Action item:
Which lines of the entries contain the word "screenshot"? Please list them.

Collected data:
★ ★ ★ ★ ★ ★ ★
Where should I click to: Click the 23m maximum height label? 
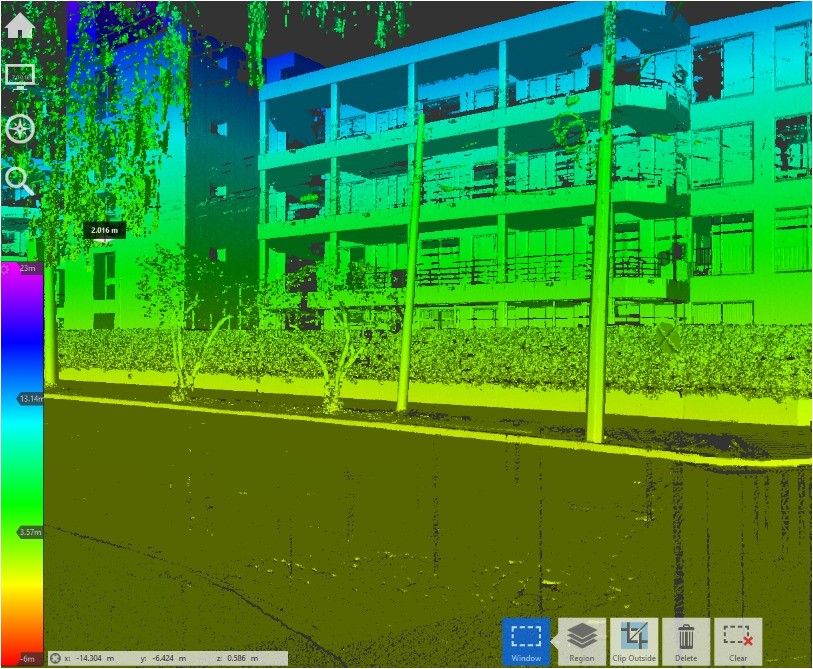tap(28, 269)
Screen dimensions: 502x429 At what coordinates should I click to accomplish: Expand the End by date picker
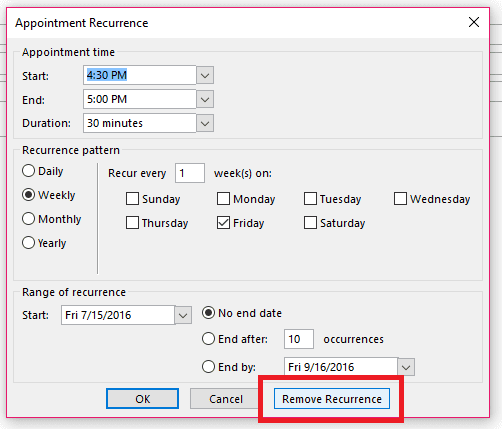pyautogui.click(x=406, y=367)
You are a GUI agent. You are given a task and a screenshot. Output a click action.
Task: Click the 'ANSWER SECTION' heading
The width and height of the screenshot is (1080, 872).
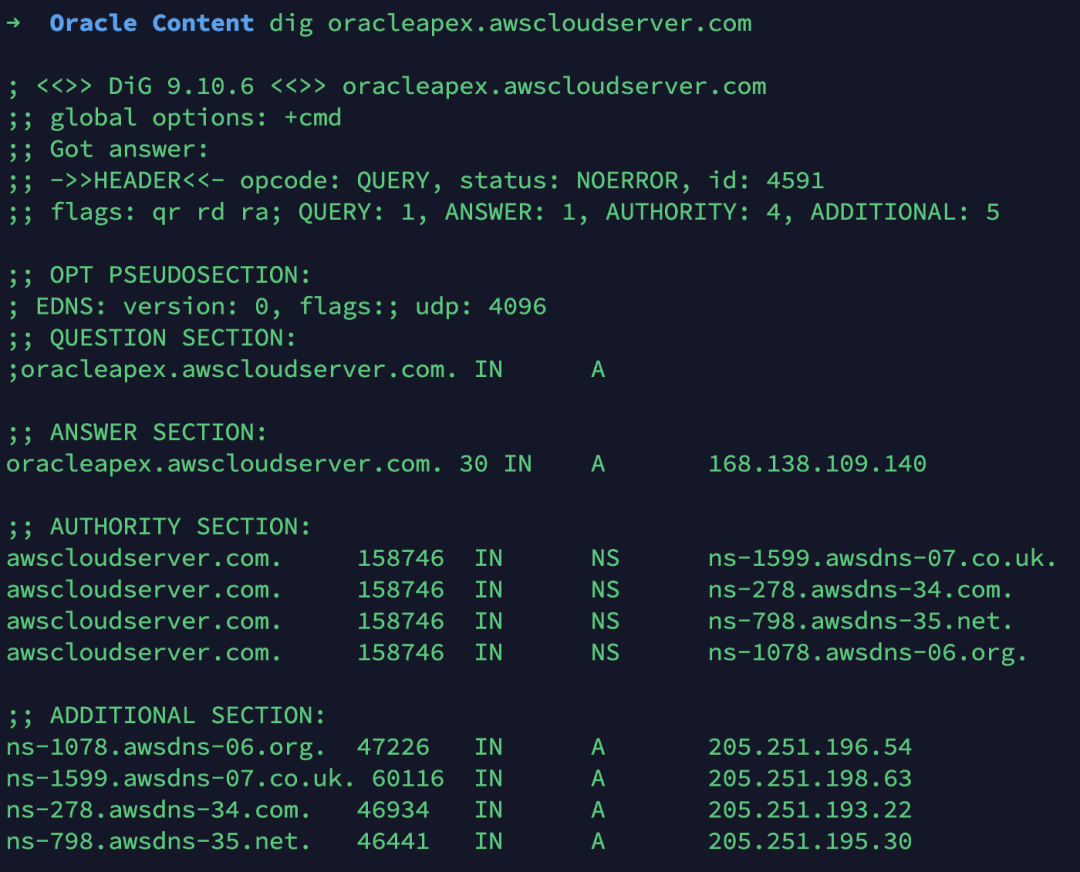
★ ★ ★ ★ ★ ★ ★
Answer for this exercise:
You are a GUI agent. You are given a task and a screenshot. Output a click action.
The width and height of the screenshot is (1080, 872).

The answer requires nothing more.